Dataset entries
#####
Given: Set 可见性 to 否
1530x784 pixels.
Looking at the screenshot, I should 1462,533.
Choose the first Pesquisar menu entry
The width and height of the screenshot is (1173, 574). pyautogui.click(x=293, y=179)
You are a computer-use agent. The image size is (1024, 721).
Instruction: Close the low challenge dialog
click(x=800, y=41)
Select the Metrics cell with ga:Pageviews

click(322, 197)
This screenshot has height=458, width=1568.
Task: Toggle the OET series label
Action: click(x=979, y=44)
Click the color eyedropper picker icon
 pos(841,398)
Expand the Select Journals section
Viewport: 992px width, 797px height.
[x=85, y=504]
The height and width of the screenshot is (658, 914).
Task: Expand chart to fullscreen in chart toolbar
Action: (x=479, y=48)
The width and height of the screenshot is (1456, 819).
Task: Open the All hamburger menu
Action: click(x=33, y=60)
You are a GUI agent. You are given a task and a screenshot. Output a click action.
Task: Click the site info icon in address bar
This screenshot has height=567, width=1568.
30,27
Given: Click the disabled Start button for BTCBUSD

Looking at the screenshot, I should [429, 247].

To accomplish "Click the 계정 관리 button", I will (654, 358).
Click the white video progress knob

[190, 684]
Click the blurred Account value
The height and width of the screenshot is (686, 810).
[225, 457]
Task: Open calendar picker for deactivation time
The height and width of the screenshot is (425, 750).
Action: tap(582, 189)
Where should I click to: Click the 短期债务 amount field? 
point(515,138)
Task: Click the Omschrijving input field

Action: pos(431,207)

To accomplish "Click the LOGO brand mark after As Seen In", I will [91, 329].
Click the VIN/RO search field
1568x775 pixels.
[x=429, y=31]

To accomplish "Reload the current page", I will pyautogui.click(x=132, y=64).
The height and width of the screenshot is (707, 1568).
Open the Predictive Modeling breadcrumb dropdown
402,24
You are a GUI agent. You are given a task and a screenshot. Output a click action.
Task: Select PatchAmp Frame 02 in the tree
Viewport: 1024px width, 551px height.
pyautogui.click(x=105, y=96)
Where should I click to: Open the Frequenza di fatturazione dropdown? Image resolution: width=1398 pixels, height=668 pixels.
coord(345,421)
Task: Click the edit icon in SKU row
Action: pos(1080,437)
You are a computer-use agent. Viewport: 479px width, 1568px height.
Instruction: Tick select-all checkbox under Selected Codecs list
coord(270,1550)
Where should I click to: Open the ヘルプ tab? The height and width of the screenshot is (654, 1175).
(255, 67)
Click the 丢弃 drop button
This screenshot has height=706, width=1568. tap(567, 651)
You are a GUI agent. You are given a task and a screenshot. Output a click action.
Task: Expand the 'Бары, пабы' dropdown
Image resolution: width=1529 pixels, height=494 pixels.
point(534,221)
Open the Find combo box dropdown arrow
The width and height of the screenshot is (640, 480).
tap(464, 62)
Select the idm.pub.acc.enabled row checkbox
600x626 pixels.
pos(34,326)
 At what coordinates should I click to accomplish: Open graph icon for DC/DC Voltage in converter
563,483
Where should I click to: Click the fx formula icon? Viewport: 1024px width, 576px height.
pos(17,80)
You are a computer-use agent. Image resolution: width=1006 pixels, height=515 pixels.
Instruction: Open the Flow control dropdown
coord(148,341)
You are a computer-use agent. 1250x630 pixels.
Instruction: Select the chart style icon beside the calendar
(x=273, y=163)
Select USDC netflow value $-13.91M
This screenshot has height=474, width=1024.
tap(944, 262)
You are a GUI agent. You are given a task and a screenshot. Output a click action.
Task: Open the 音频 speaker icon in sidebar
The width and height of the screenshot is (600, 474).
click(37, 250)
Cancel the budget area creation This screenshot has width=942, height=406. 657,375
#####
ASSIGNMENT
Using the records above, set down exactly the lines from the one with "At what coordinates" through the one with "You are a computer-use agent. Image", inclusive, and nothing more.

THE COMPLETED TASK
 At what coordinates should I click to accomplish: Open graph icon for DC/DC Voltage in converter
563,483
Where should I click to: Click the fx formula icon? Viewport: 1024px width, 576px height.
pos(17,80)
You are a computer-use agent. Image resolution: width=1006 pixels, height=515 pixels.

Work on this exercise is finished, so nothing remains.